Jack Higgins / Rough Justice
This is Higgins's fifteenth novel featuring Sean Dillon, although in this one Dillon isn't the main focus. Whilst checking up on the volatile situation in Kosovo the US President's right-hand man Blake Johnson meets Major Harry Miller, a member of the British Cabinet. Miller is there doing his own checks for the British Prime Minister. Miller's background in Intelligence operations in Ireland means that he is not afraid to get his hands dirty. When both men get involved with a group of Russian soldiers about to commit an atrocity, Miller puts an end to the scuffle with a bullet in the forehead of the ring-leader.
But this action has dire consequences not only for Miller and Johnson but their associates too, including Britain's Sean Dillon, and all the way to the top of the British, Russian and United States governments. The problem is a mysterious "fixer" whose links to Osama Bin Laden make him a threat of international proportions, and the possibility that the Russians are using terrorists for both criminal and national interests.
Jumping from American and England to Ireland and the Middle East, death begets death, and revenge leads only to revenge, and before the chain reaction of events is over, many will be dead!
Higgins delivers another fast paced action thriller, with a typical high body count and associated murder and mayhem. Some parts of the story may be somewhat unbelievable, but the action will keep you turning pages to find what comes next.
Anne McCaffrey & Elizabeth Ann Scarborough / Deluge
In book three of "The Twins of Petaybee" series, the Selkie twins Ronan and Murel leave Petaybee on a mission to help rescue their friend Marmion, who has been falsely arrested on the orders of a corrupt Colonel. However, the Colonel has more power in the Company than they realise and they end up being imprisoned themselves and taken to the Gwinnet Incarceration Colony. There they have to try to evade the clutches of their old adversary Dr. Mabu, an unscrupulous scientist who want to study their unusual shape-changing ability, and doesn't care how much pain her experiments cause them.
Meanwhile, the powerful and avaricious Company is making another attempt to take over the world of Petaybee for its resources. The Company soldiers, however, arrive to find that the settlers are not as unsuspecting as planned. The inhabitants of the village of Kilcoole have managed to escape to safety in a cave some distance from the settlement, and here the twins' parents, Yana and Sean, along with the entire planet, are planning to fight for the independence of their sentient world once and for all.
With shape-changing alien sea-otters and their city-ship, and assorted animal friends, Ronan and Murel survive a volcanic eruption and tsunami and complete their mission to find and help their friends. Loose ends are conveniently tied up in this concluding volume of the twins' trilogy which will primarily appeal to young, animal-loving SF fans.
People of the Book / Geraldine Brooks
When Hanna Heath gets a call in the middle of the night in her Sydney home about a precious medieval manuscript that has been recovered from the smouldering ruins of war-torn Sarajevo, she knows she is on the brink of the experience of a lifetime.
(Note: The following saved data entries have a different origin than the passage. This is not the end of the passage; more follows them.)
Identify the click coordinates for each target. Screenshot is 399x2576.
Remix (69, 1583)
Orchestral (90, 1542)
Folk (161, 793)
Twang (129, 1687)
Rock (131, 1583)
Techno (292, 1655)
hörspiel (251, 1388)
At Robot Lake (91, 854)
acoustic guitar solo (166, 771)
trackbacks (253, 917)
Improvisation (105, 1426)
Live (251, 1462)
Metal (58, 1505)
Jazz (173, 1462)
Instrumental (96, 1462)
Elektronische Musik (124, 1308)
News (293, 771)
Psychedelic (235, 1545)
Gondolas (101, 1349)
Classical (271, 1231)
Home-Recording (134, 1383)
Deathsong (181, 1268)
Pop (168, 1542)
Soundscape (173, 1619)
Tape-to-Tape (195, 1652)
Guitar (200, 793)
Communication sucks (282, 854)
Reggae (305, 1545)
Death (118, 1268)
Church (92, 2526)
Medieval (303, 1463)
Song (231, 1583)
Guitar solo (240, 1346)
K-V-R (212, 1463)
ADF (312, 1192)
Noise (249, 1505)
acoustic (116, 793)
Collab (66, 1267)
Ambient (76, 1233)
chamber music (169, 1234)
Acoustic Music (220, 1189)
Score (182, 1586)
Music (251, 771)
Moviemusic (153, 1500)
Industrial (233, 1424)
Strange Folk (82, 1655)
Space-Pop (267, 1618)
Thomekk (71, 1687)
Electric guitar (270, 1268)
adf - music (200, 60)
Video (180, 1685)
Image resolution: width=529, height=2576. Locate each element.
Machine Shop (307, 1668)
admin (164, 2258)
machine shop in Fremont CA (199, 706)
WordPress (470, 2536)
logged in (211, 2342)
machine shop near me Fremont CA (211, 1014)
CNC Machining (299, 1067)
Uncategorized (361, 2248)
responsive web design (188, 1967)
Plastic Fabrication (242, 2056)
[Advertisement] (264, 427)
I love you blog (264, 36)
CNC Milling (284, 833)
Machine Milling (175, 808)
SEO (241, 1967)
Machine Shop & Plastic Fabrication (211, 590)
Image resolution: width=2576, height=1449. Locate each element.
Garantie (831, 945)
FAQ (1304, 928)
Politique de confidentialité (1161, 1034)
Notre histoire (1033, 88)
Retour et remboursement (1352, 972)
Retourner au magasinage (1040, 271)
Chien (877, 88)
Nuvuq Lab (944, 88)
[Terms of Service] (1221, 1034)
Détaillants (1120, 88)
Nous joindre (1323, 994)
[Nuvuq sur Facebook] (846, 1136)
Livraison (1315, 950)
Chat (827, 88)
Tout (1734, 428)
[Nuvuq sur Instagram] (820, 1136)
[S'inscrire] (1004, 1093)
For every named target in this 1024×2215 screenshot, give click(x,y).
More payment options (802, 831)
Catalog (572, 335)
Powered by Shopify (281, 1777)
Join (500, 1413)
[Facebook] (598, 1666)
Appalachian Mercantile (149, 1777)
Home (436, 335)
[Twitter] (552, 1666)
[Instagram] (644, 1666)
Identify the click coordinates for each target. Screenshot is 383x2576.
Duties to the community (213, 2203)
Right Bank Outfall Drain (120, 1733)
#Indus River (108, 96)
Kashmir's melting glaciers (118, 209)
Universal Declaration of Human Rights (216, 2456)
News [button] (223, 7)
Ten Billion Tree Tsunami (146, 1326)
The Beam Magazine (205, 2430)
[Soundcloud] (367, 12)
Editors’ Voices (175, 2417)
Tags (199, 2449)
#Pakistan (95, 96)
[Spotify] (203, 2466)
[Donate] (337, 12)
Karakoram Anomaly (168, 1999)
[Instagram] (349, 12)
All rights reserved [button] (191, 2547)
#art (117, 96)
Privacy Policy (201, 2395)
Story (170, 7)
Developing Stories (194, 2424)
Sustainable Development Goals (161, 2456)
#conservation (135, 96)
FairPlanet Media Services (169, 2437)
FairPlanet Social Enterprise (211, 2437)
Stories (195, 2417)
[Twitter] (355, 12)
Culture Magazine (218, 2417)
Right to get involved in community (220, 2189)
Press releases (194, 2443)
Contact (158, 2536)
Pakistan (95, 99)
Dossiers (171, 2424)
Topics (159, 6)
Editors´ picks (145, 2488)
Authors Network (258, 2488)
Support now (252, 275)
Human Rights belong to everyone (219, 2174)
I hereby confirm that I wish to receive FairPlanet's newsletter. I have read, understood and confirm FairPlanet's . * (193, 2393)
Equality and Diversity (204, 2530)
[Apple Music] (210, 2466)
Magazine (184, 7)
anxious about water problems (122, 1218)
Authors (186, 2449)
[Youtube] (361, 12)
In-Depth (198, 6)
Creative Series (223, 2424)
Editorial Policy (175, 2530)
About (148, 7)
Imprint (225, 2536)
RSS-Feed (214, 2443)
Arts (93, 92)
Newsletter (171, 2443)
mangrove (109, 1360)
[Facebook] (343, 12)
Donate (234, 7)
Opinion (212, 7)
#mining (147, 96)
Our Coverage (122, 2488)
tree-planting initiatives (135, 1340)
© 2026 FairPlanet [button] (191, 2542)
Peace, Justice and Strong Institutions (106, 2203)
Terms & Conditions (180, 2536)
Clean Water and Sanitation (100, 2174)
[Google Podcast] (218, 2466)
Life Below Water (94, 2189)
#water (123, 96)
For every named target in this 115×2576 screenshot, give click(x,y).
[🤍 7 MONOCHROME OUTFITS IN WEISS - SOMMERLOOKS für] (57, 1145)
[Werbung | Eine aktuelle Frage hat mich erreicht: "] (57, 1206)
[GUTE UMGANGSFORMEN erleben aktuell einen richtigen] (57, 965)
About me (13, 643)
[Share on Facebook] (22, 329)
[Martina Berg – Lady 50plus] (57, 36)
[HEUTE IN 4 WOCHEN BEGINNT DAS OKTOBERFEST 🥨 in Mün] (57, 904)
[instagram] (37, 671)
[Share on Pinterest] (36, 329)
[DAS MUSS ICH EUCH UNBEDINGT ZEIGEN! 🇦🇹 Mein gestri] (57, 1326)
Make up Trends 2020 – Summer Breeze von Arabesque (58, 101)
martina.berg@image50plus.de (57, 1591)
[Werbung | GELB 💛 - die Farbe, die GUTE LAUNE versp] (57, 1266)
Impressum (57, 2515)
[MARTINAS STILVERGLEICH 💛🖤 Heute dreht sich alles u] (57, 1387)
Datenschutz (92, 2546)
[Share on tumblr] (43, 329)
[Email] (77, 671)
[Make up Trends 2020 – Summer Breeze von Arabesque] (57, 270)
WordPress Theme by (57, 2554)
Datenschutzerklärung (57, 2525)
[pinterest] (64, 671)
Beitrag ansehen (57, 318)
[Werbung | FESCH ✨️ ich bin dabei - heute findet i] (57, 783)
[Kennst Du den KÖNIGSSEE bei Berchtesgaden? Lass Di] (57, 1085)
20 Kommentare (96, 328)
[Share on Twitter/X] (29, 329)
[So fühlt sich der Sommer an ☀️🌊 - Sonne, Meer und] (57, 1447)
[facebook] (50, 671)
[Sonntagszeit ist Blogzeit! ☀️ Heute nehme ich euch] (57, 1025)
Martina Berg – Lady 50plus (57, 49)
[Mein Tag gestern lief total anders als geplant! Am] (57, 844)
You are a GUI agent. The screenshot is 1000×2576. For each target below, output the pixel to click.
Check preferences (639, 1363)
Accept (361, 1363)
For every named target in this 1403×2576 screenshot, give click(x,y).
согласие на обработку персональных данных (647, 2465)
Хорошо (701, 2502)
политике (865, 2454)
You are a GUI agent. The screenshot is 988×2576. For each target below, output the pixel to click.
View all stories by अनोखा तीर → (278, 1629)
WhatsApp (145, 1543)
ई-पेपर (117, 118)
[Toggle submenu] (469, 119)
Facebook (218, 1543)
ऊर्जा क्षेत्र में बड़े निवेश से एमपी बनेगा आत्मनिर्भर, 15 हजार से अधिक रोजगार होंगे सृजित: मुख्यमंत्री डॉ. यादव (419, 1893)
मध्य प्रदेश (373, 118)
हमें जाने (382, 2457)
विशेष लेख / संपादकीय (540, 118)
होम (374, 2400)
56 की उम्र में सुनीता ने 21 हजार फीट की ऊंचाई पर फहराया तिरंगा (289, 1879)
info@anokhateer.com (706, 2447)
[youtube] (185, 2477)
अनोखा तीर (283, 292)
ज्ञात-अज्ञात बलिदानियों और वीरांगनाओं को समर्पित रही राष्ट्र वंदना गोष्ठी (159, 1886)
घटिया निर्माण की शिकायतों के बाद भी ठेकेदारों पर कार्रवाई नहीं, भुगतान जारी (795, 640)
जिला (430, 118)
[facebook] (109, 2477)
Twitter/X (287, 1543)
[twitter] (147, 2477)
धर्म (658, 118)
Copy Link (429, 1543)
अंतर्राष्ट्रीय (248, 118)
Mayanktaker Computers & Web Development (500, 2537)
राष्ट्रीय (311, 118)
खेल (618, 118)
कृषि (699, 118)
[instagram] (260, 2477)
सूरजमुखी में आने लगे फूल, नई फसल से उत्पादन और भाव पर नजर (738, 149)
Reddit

A renowned book conservator, she must now make her way to Bosnia to start work on restoring the Sarajevo Haggadah - a Jewish prayer book - to discover its secrets and piece together the story of its miraculous survival. As Hanna examines the book she discovers tiny clues - an insect wing, a wine stain, salt crystals, and a white hair - which help her determine the provenance of the work.
But the trip will also set in motion a series of events that threaten to rock Hanna's orderly life, including her encounter with Ozren Karamen, the young librarian who risked his life to save the book.
The Sarajevo Haggadah is a real manuscript, created in Spain in the mid 14th century it has survived numerous wars including World War II, where is was smuggled out of Sarajevo, and the Bosnian War of the early 1990s, when it was protected in a bank vault. Brooks has turned the intriguing but little known history of this precious manuscript into a thrilling story that retraces its turbulent journey, told through Hanna's discoveries as she examines the book, and through stories of how the book was first created and then lost and found over the years.